Efi Foufoula-Georgiou and Clement Guilloteau, University of California, Irvine, USA.

In this talk we will present our efforts on multi-scale space-time decomposition of state-of the-art satellite precipitation estimates to diagnose the nature of the error and assess the ability of the current global precipitation products to capture extremes at scales of interest to hydrologic applications and hazards. Diagnosing and quantifying systematic and random errors allows also to characterize uncertainty at any time and location and across a range of scales. For hydrologic applications, getting the timing of storms right is also important and our event-based error decomposition allows to detect and diagnose systematic biases in the start, peak and end time of storms as well as event intensity. We apply the knowledge gained from our spectral decomposition analysis into constructing appropriate loss functions for training the new class of Machine Learning (ML) retrieval algorithms and show significant improvements in preserving extremes and the space-time structure of precipitation across multiple scales, compared to the usual mean squared error (MSE) loss function. We ask the question as to whether the retrieval bias depends on the age of the clouds, and quantify this dependence by tracking clouds from geostationary infrared (GEO IR) imagery.
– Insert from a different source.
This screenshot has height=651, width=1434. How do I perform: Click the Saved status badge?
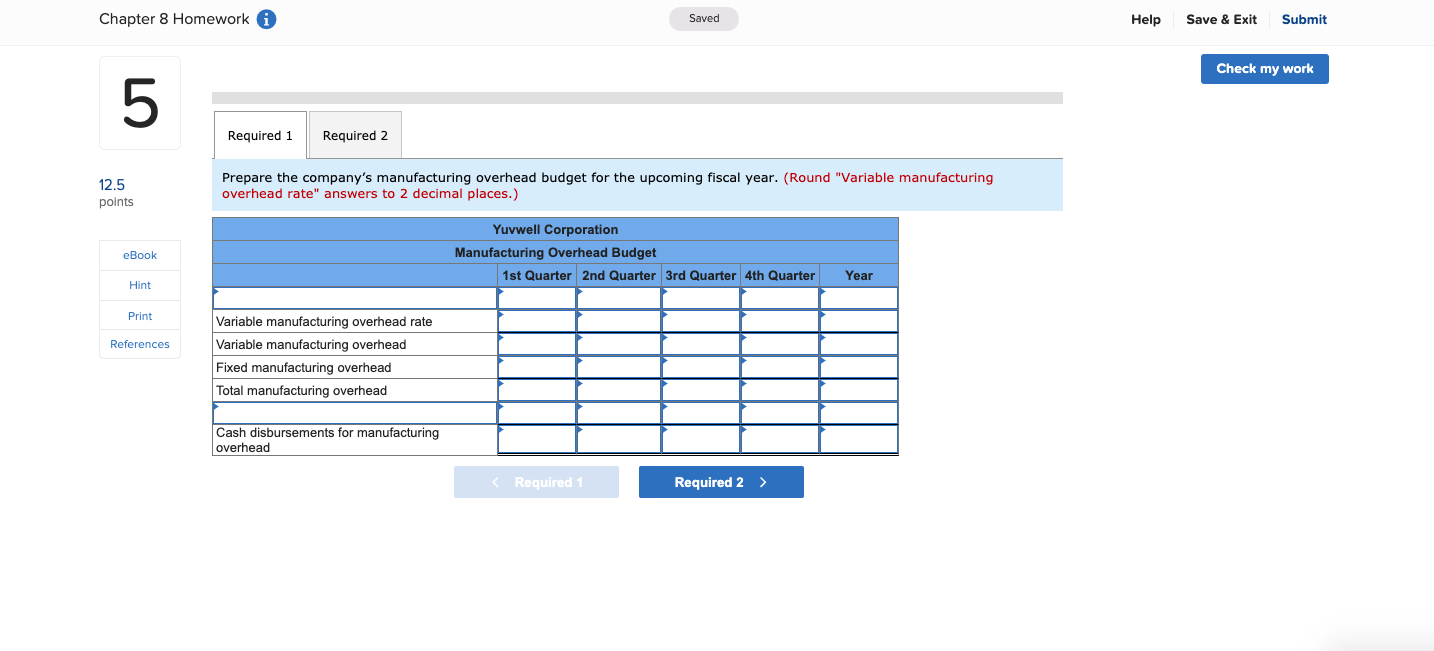click(x=703, y=18)
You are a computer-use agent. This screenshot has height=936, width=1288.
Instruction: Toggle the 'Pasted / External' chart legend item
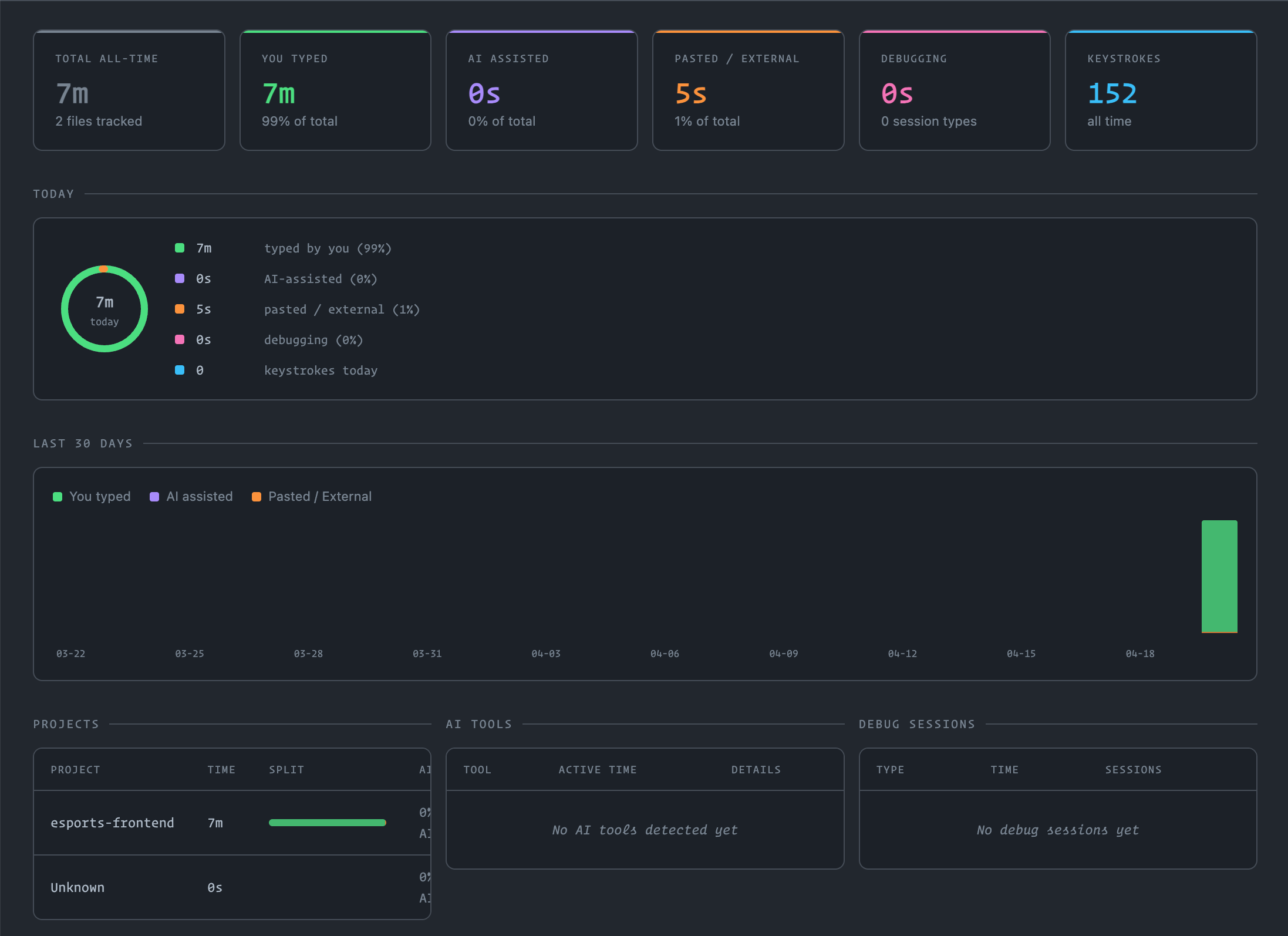click(x=312, y=497)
To harness this dependence for improving retrievals, we propose a new conditional generative deep neural diffusion model that combines the information from the instantaneous Passive Microwave (PMW) snapshots taken by Low Earth Orbit (LEO) satellites with the dynamical temporal information provided by GEO IR before and after the time of the LEO overpass, and show a considerable improvement as well as the ability of the conditional generative diffusion model to capture extremes and provide uncertainty estimates.